EDIT: Apparently, the day off wasn’t why Bradley didn’t come in. This reasoning is a lot less defensible to me.
They managed only two hits off Cobb all day, and they didn’t have a single base knock from the fourth through the eighth. At one point between the end of the third and the middle of the seventh, Cobb retired eleven straight Red Sox. Boston didn’t have a runner reach second base until the ninth. It was a bad day, is what I’m trying to say.
While the offense was busy sputtering towards that horribly lackluster performance, the Red Sox got the kind of performance they’ve been waiting for from Rick Porcello. Or, at least, something close to that kind of performance. The 2016 Cy Young winner certainly wasn’t perfect and he did allow some hard contact, but for the most part he was outstanding and gave his team every chance to win.
Porcello allowed his one and only run of the game in the second inning. That inning started with two straight singles followed by a double play ball from Hechavarria. The Rays shortstop was originally called out at first to complete the big double play, but a replay showed that to be the incorrect call and the Rays were given runners on the corners with just one out. That was a huge moment in this game, as it turns out. After Porcello hit the next batter to load the bases, Jesus Sucre came through with a deep fly ball to score the game’s first run on a sacrifice fly. Porcello would get out of the jam from there, but his offense couldn’t pick him up after that.

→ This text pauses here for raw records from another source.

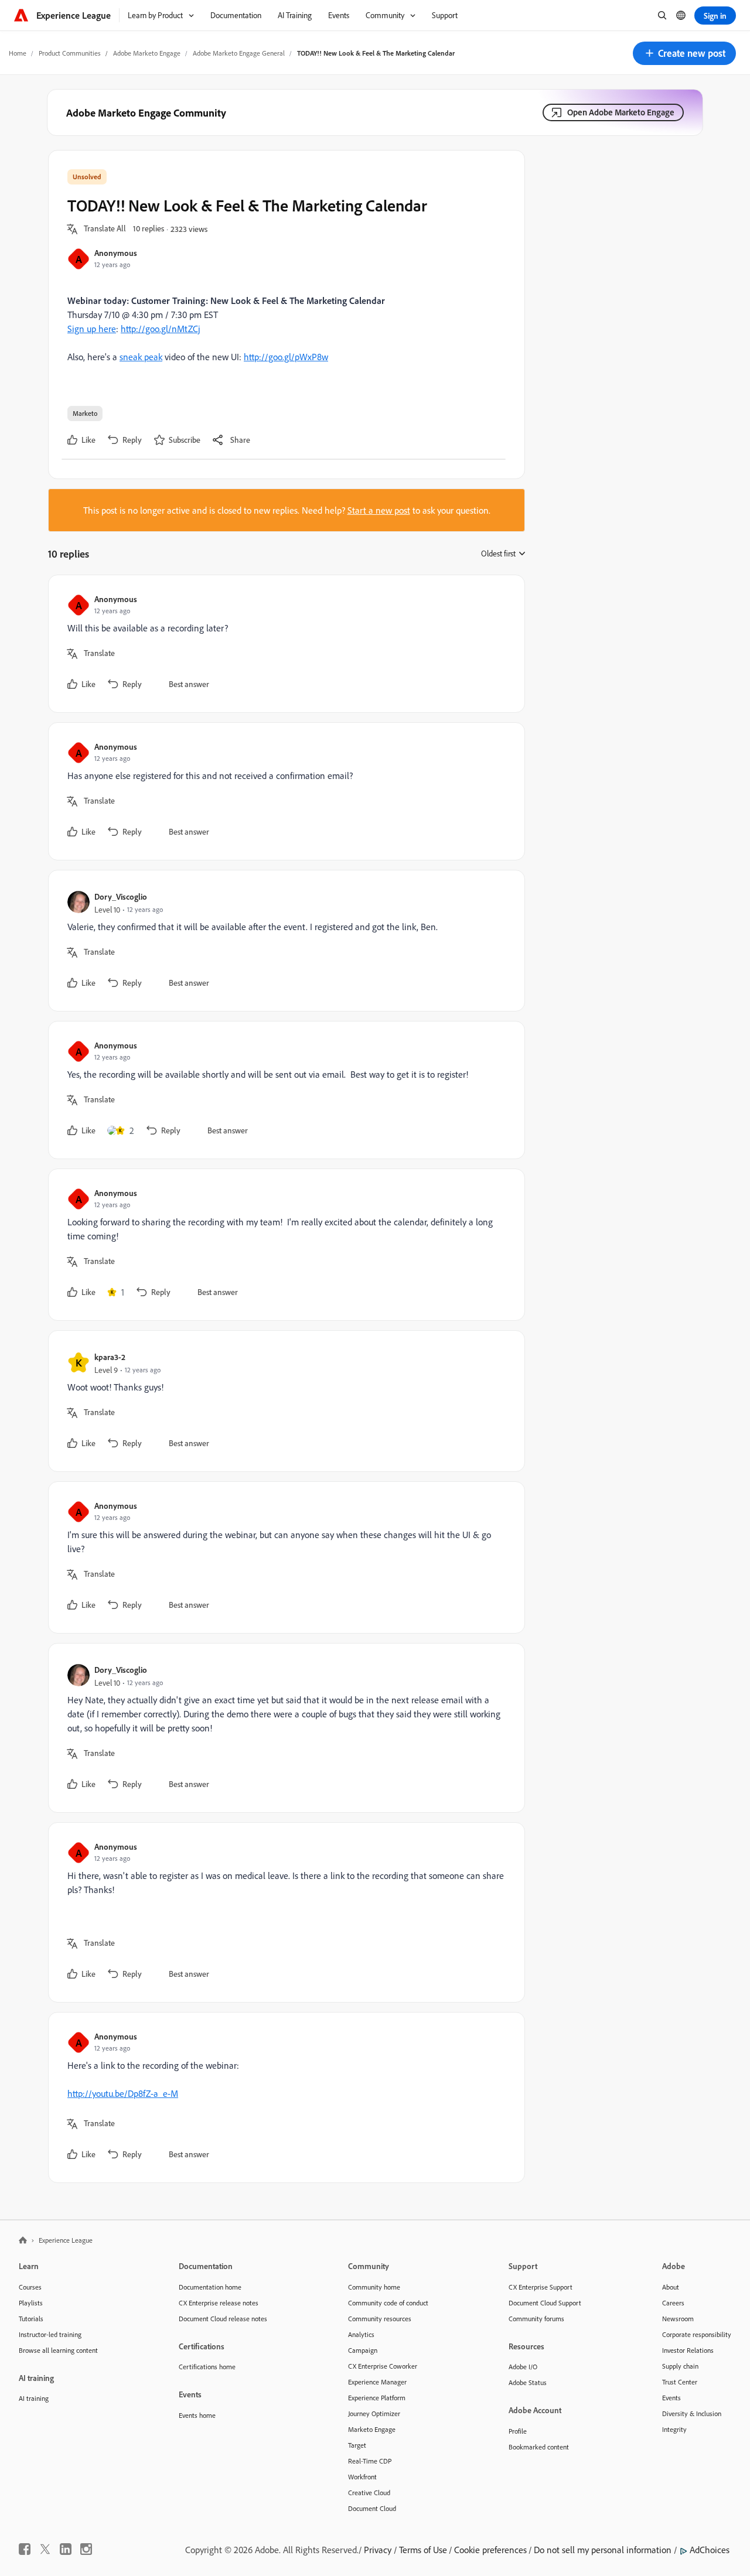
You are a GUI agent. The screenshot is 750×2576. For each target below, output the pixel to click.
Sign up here (91, 328)
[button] (684, 53)
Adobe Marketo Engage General (239, 53)
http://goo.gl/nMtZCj (160, 328)
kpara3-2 (109, 1357)
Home (17, 53)
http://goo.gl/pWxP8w (286, 357)
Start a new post (378, 510)
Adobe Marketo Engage (146, 53)
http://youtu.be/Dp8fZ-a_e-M (122, 2093)
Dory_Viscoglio (120, 896)
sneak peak (141, 357)
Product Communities (70, 53)
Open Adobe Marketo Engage (620, 112)
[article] (284, 643)
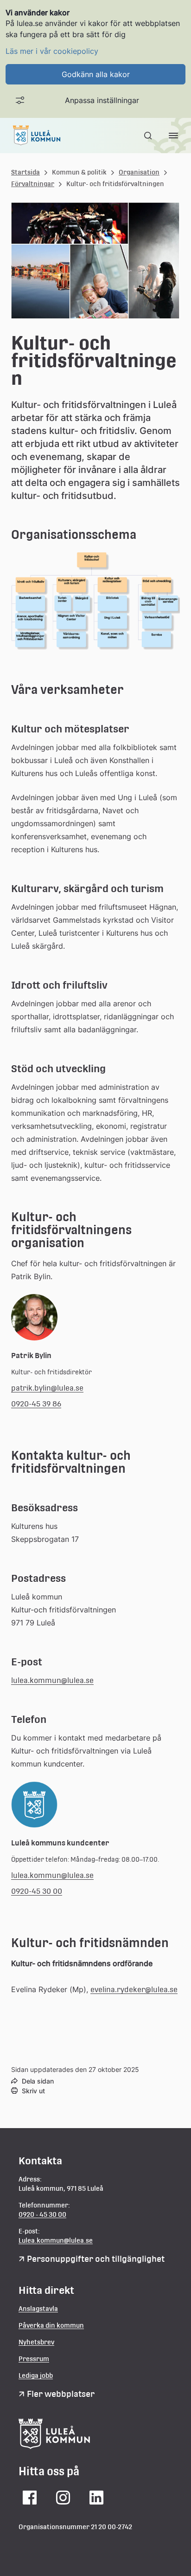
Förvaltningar (32, 184)
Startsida (25, 172)
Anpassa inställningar (102, 100)
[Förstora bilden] (95, 665)
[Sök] (149, 135)
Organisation (139, 172)
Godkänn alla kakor (96, 74)
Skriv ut (33, 2091)
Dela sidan (38, 2081)
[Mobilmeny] (173, 135)
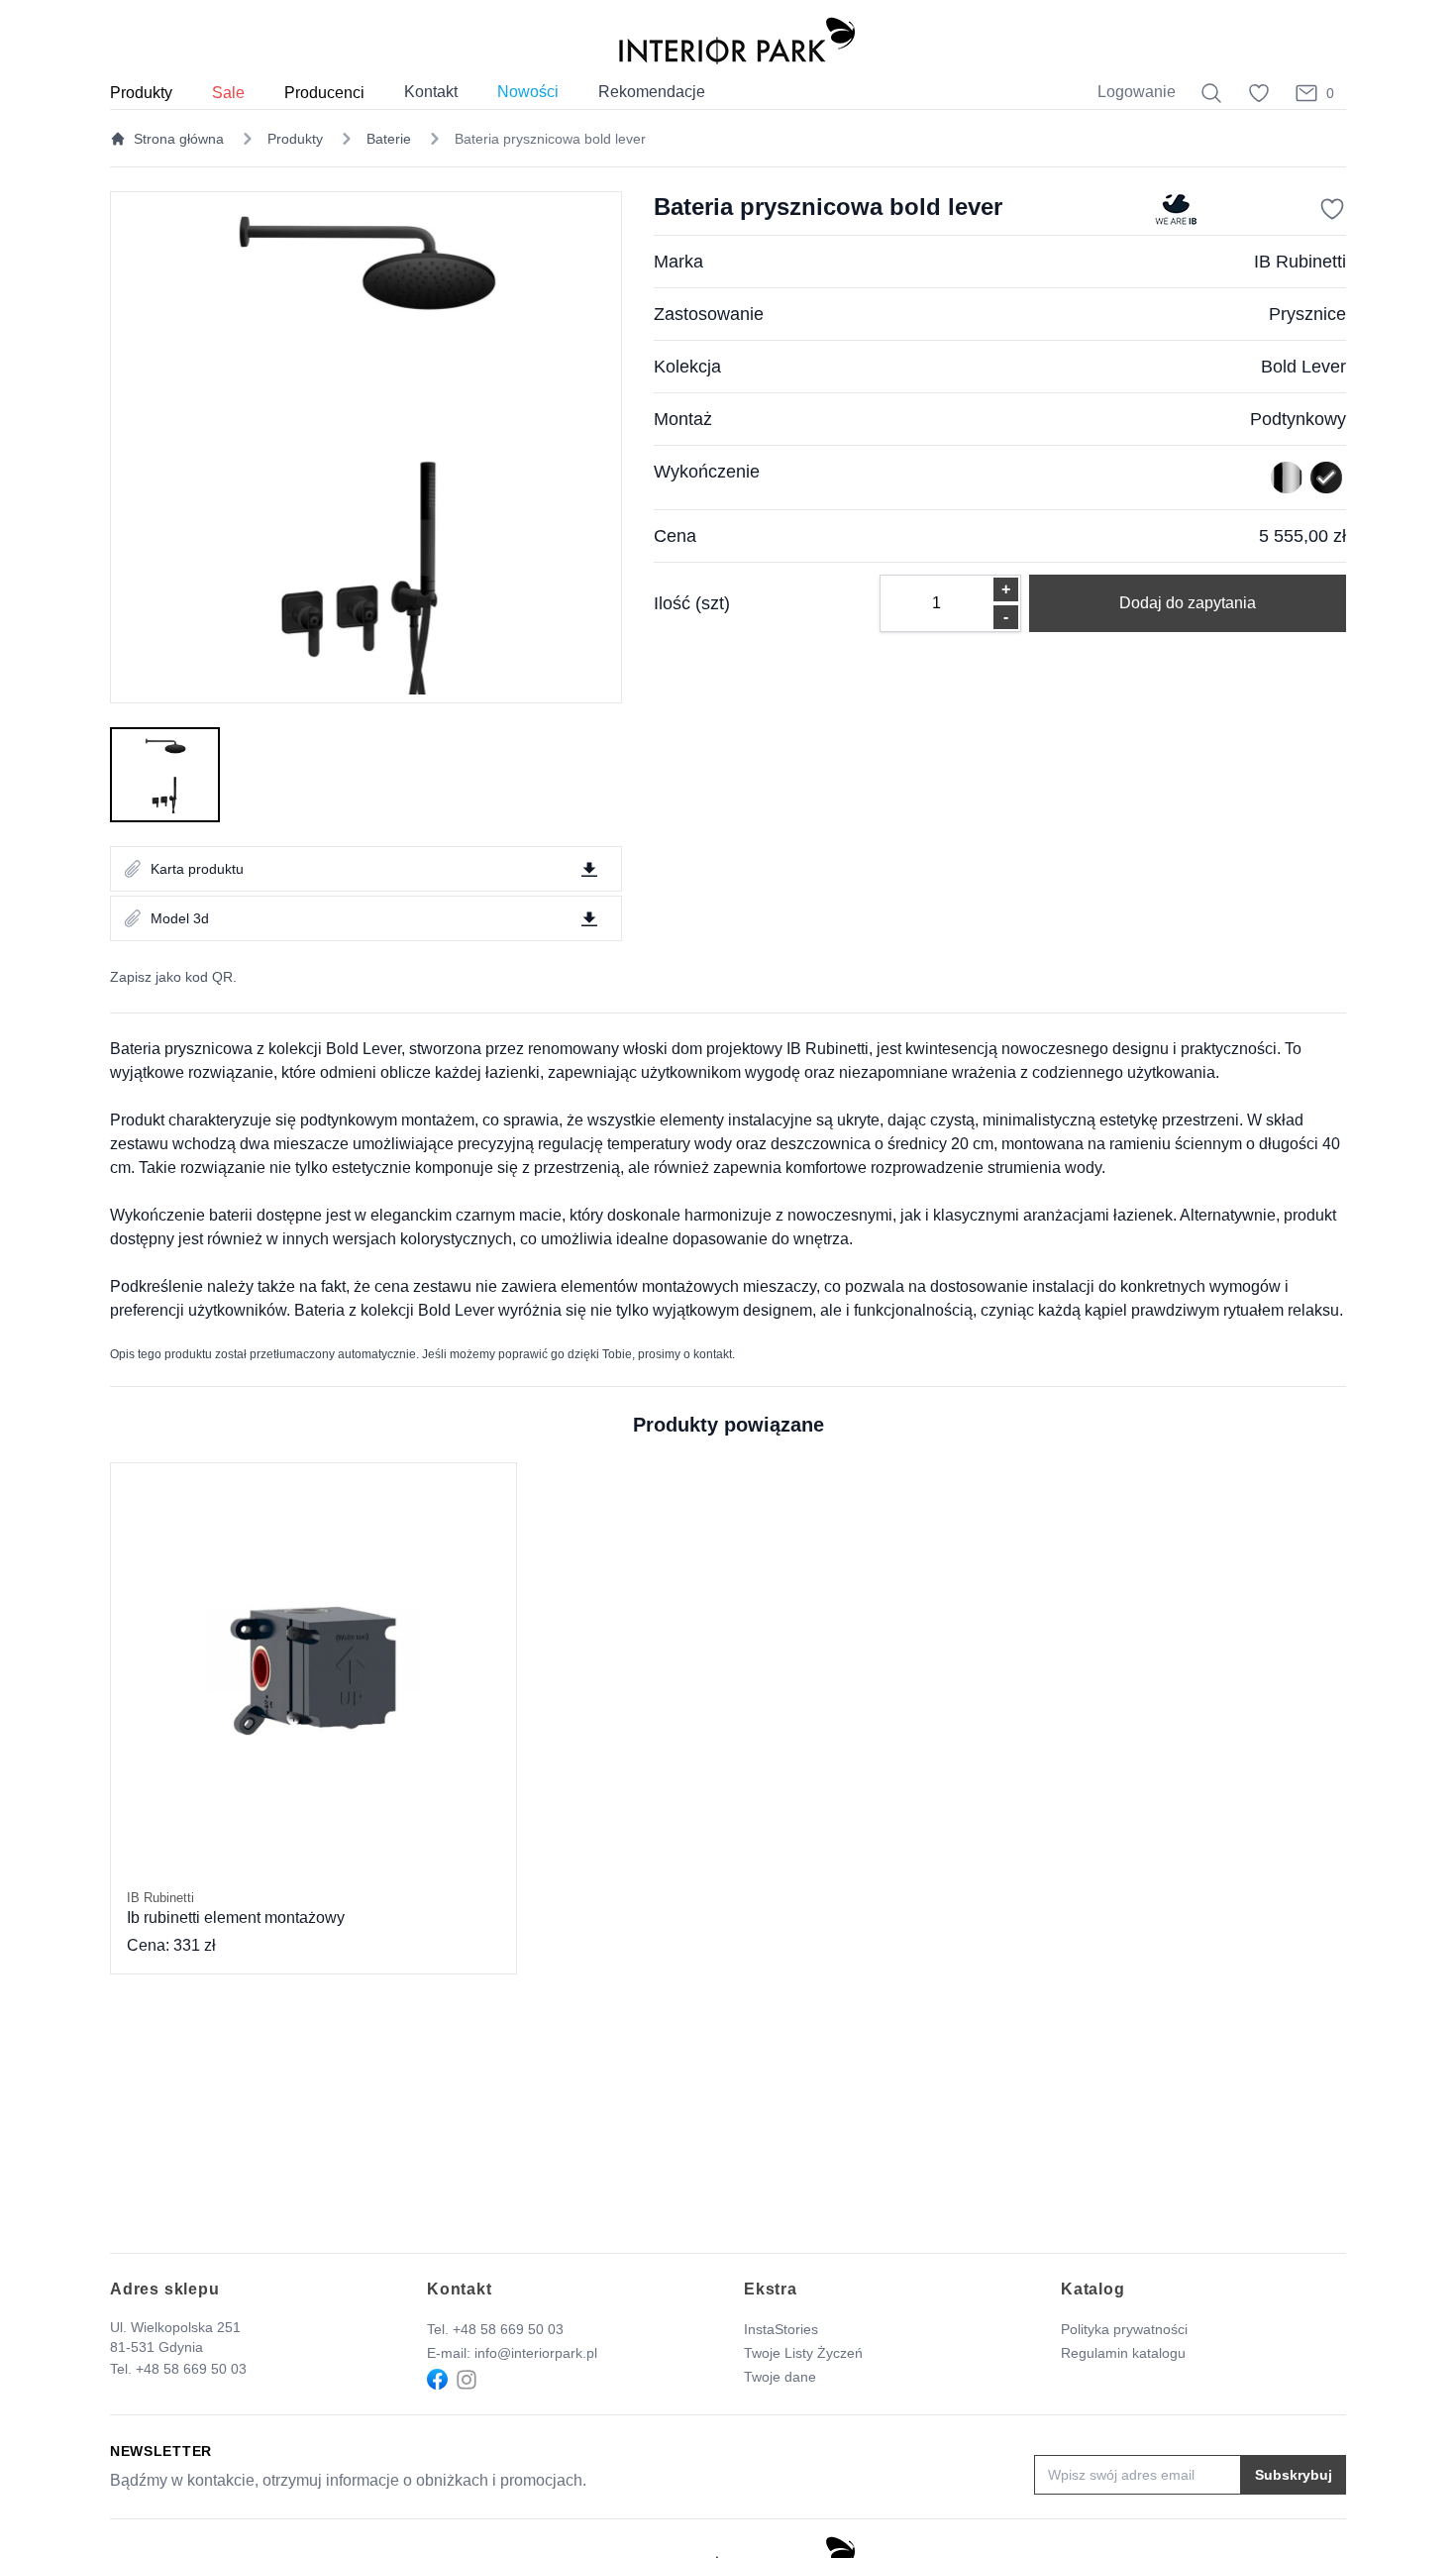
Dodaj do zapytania (1187, 602)
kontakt (712, 1354)
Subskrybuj (1293, 2475)
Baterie (388, 139)
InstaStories (781, 2329)
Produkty (295, 139)
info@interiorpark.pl (535, 2353)
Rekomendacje (651, 91)
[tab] (165, 774)
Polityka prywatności (1124, 2329)
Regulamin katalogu (1123, 2353)
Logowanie (1136, 91)
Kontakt (431, 91)
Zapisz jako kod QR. (173, 977)
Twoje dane (780, 2377)
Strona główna (179, 139)
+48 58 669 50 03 (191, 2369)
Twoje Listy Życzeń (803, 2353)
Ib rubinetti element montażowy (236, 1908)
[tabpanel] (366, 447)
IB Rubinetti (1300, 261)
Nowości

Beyond that second inning, things were mostly smooth for Porcello. He had his fastball working extremely well and successfully turned to that whenever he needed a big strikeout. Speaking of which, Porcello struck out seven Rays in his eight innings of work in this game, didn’t walk anyone, and allowed the Red Sox bullpen to have a full day or rest.
As I said, there were struggles in this game that other teams may have taken advantage of. He allowed runners to reach third in both the fifth and seventh innings, for example. However, this was probably the closest thing we’ve seen to 2017 Porcello, and it was a damn nice sign heading into the All-Star break.
The story of this game will certainly be the lack of production from the lineup, and rightfully so. They were up against a pitcher in Cobb who had everything working and one who was hitting his spots almost whenever he wanted, but they also were a little too passive for a pitcher who was throwing so many strikes. We’ve seen them bounce back from these kind of performances before, but it’s no less frustrating to watch in real time. This is particularly true when their pitcher goes out and throws a gem that is completely wasted.
The Red Sox will try to bounce back from this tough loss and head into the break on a high note with David Price on the hill Sunday afternoon.